REGEX_OVERLAP = re.compile(r'\(\?\=\(.+\)')
# read comments bellow
REGEX_RANGE = re.compile(r'(\{\d+\,\d+\}|\{\d+\}|\{\d+\,\}|\{\,\d+\})')
# a more general version of the above is: r'\{\d*\,*\d*\}' but this would
# accept also r'{}' which is not desired
# also we consider \{\d+\} for simplicity of the algorithm
REGEX_RANGE_CHAR = re.compile(r'((\w)\{|\[([\w ]+)\]\{)')
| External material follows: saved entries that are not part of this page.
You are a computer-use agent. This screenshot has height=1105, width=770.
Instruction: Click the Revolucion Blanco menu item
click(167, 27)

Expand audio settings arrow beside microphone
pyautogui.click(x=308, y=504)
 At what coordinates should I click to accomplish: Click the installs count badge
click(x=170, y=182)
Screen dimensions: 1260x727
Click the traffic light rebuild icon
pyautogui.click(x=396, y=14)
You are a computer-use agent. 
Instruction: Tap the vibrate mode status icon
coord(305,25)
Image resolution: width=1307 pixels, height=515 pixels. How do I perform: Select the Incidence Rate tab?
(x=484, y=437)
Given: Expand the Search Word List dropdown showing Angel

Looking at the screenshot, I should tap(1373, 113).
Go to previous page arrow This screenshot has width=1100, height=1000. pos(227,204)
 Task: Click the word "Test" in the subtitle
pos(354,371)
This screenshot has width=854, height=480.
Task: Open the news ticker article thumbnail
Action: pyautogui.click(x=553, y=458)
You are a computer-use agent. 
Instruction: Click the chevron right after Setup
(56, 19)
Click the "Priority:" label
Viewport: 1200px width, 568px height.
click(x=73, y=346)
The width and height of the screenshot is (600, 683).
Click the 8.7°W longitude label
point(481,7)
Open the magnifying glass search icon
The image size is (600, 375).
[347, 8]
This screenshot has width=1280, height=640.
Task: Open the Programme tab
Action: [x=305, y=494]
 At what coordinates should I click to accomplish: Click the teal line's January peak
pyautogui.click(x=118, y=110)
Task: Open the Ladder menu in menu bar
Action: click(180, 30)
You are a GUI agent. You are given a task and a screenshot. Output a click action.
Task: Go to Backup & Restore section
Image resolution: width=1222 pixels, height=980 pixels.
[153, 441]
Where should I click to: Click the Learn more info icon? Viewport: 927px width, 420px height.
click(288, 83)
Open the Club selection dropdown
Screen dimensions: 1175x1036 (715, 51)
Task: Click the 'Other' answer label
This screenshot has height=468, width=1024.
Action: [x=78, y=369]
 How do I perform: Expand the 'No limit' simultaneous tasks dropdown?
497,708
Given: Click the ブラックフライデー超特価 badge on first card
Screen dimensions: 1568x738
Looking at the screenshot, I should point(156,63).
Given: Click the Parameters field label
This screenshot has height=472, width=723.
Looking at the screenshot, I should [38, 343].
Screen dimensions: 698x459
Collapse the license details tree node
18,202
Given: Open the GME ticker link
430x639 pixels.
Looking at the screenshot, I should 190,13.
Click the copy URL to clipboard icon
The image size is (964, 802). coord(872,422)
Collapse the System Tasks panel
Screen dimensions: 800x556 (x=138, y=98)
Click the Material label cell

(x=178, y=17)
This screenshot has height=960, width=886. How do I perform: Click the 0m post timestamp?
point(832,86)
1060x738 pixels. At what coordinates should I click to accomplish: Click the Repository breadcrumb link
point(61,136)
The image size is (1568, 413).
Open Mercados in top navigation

[docs]def make_overlap_regex(s, range_):
    """Make an overlap regex."""
    i, j = range_
    if any(_ < 1 for _ in range_):
        raise ValueError(f"Range must be positive: {range_!r}")
    if j < i:
        raise ValueError(f"End must be higher than start: {range_!r}")
    # (?=([LHE]{1,5})), for example.
    return r"(?=([" + s + r"]{" + str(i) + "," + str(j) + r"}))"


make_loop_overlap_regex = partial(make_overlap_regex, "L")
make_helix_overlap_regex = partial(make_overlap_regex, "H")
make_strand_overlap_regex = partial(make_overlap_regex, "E")
make_any_overlap_regex = partial(make_overlap_regex, "LHE")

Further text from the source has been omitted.